2b. As a corollary to above; Rad Onc and Med Onc will require financial integration as many diseases require concurrent chemoXRT for cure
Therefore, IMO, the following types of practice will be best prepared to weather the coming storm:
a. Physicians who collect both pro and technical fees (e.g. they own the machines) will be far better off. Technical fees, as alluded above, will remain relatively unscathed from CMS and will continue to be the future money-maker. Pro-only groups will have to see more and more patients to compensate for an ever-shrinking pool of revenue.

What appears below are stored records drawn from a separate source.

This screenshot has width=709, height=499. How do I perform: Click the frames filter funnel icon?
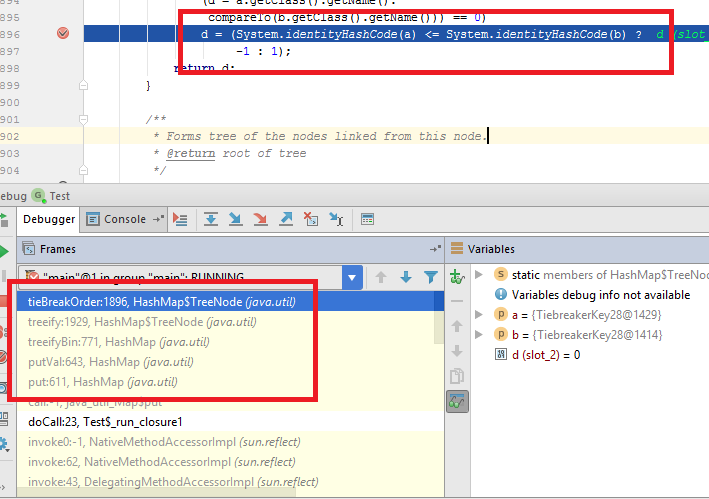pos(431,277)
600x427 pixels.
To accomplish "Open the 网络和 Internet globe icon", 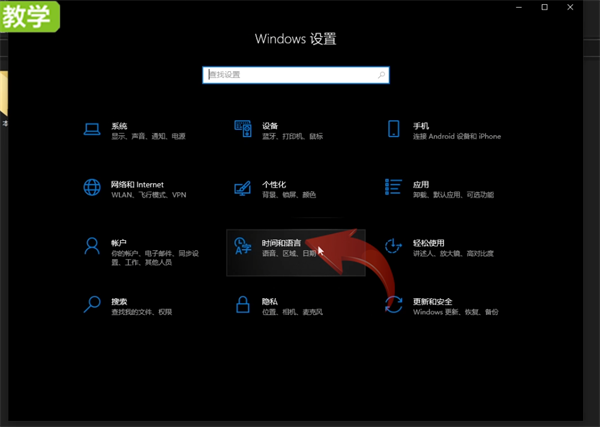I will [92, 187].
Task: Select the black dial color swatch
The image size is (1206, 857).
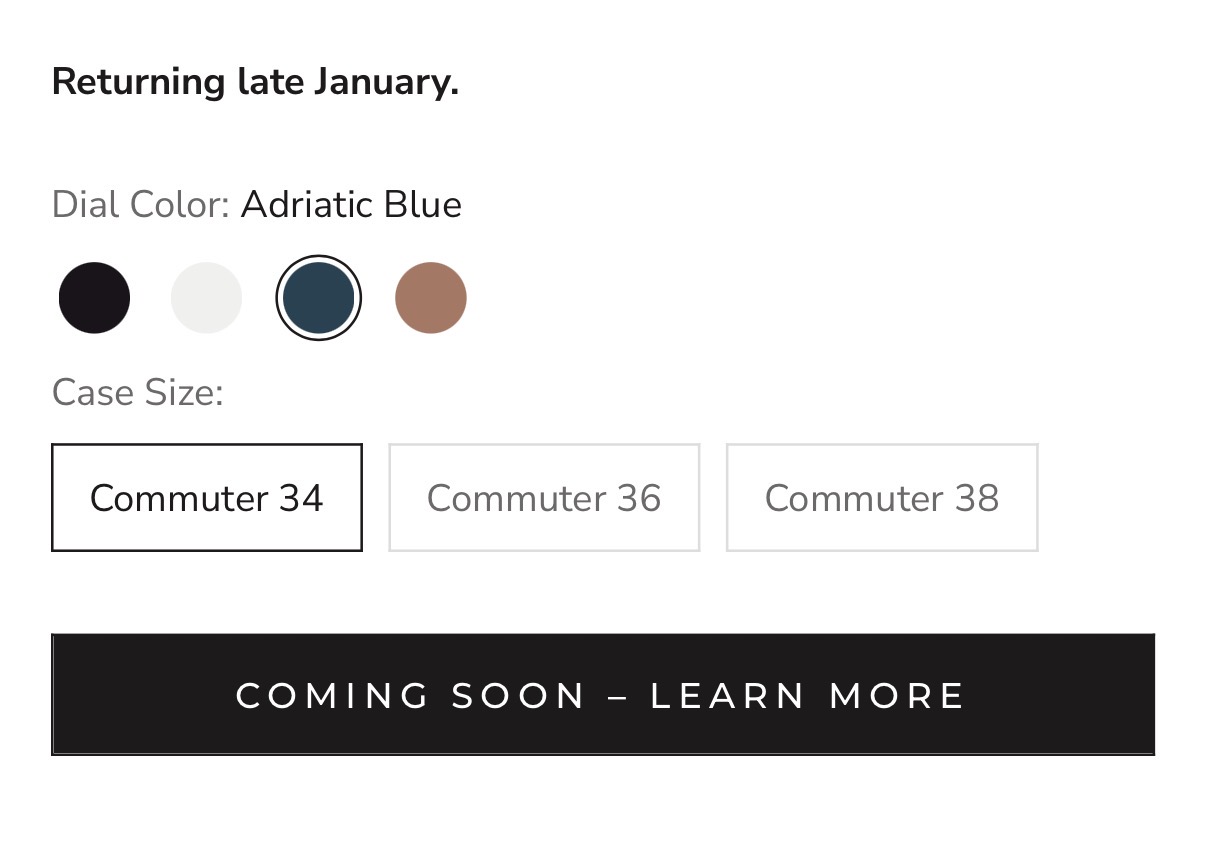Action: [x=94, y=297]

b. Combined Med Onc and Rad Onc practices that can easily implement the fee-for-disease reimbursement model; this model is not often found in free-standing cancer centers but is the norm in academic and community hospitals
c. Physician-employees are the future of medicine, unfortunately. These folks will still maintain a decent pay (> $300K) but will find it difficult to increase their salary with seniority outside of clinical volume bonuses. The loss of financial autonomy is also a bummer.